▶ [Data listing]:

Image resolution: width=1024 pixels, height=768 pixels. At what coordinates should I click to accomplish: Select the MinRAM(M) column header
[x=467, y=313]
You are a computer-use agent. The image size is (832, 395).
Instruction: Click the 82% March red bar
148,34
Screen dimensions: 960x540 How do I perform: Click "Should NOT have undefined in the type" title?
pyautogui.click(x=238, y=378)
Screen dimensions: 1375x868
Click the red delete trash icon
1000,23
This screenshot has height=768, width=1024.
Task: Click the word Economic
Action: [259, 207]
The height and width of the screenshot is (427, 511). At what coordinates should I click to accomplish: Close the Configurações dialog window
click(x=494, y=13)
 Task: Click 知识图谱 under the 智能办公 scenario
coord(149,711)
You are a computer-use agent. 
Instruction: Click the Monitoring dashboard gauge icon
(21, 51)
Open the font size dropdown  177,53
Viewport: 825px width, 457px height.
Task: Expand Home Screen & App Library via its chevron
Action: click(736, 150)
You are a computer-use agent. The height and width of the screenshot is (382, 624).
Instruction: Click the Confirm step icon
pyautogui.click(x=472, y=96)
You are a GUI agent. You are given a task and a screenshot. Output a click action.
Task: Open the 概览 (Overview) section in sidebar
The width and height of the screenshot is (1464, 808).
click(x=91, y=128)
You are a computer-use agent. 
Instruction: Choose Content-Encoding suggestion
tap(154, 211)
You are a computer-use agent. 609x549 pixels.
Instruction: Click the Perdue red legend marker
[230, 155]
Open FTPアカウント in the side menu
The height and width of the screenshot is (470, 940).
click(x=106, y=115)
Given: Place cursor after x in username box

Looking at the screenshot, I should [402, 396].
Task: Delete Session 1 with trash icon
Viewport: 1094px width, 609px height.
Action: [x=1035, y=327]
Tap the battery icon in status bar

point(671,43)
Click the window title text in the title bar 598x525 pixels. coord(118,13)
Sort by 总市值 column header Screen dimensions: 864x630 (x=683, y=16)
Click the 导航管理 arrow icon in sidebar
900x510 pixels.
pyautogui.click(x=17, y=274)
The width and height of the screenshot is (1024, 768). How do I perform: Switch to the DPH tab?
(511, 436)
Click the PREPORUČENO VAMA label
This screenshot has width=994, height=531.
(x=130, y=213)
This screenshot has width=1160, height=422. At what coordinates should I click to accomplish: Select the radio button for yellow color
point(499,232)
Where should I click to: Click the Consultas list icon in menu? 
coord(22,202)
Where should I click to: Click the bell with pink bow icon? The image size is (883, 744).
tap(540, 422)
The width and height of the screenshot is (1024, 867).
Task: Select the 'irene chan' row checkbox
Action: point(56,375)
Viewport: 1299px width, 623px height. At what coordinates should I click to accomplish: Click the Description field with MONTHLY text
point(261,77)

▶ [What to work on]: Print all of the material above exactly as given.

▶ [The answer]:
Image resolution: width=1024 pixels, height=768 pixels. At what coordinates should I click to accomplish: Select the MinRAM(M) column header
[x=467, y=313]
You are a computer-use agent. The image size is (832, 395).
Instruction: Click the 82% March red bar
148,34
Screen dimensions: 960x540 How do I perform: Click "Should NOT have undefined in the type" title?
pyautogui.click(x=238, y=378)
Screen dimensions: 1375x868
Click the red delete trash icon
1000,23
This screenshot has height=768, width=1024.
Task: Click the word Economic
Action: [259, 207]
The height and width of the screenshot is (427, 511). At what coordinates should I click to accomplish: Close the Configurações dialog window
click(x=494, y=13)
 Task: Click 知识图谱 under the 智能办公 scenario
coord(149,711)
You are a computer-use agent. 
Instruction: Click the Monitoring dashboard gauge icon
(21, 51)
Open the font size dropdown  177,53
Viewport: 825px width, 457px height.
Task: Expand Home Screen & App Library via its chevron
Action: click(736, 150)
You are a computer-use agent. The height and width of the screenshot is (382, 624).
Instruction: Click the Confirm step icon
pyautogui.click(x=472, y=96)
You are a GUI agent. You are given a task and a screenshot. Output a click action.
Task: Open the 概览 (Overview) section in sidebar
The width and height of the screenshot is (1464, 808).
click(x=91, y=128)
You are a computer-use agent. 
Instruction: Choose Content-Encoding suggestion
tap(154, 211)
You are a computer-use agent. 609x549 pixels.
Instruction: Click the Perdue red legend marker
[230, 155]
Open FTPアカウント in the side menu
The height and width of the screenshot is (470, 940).
click(x=106, y=115)
Given: Place cursor after x in username box

Looking at the screenshot, I should [402, 396].
Task: Delete Session 1 with trash icon
Viewport: 1094px width, 609px height.
Action: [x=1035, y=327]
Tap the battery icon in status bar

point(671,43)
Click the window title text in the title bar 598x525 pixels. coord(118,13)
Sort by 总市值 column header Screen dimensions: 864x630 (x=683, y=16)
Click the 导航管理 arrow icon in sidebar
900x510 pixels.
pyautogui.click(x=17, y=274)
The width and height of the screenshot is (1024, 768). How do I perform: Switch to the DPH tab?
(511, 436)
Click the PREPORUČENO VAMA label
This screenshot has width=994, height=531.
(x=130, y=213)
This screenshot has width=1160, height=422. At what coordinates should I click to accomplish: Select the radio button for yellow color
point(499,232)
Where should I click to: Click the Consultas list icon in menu? 
coord(22,202)
Where should I click to: Click the bell with pink bow icon? The image size is (883, 744).
tap(540, 422)
The width and height of the screenshot is (1024, 867).
Task: Select the 'irene chan' row checkbox
Action: point(56,375)
Viewport: 1299px width, 623px height. At what coordinates should I click to accomplish: Click the Description field with MONTHLY text
point(261,77)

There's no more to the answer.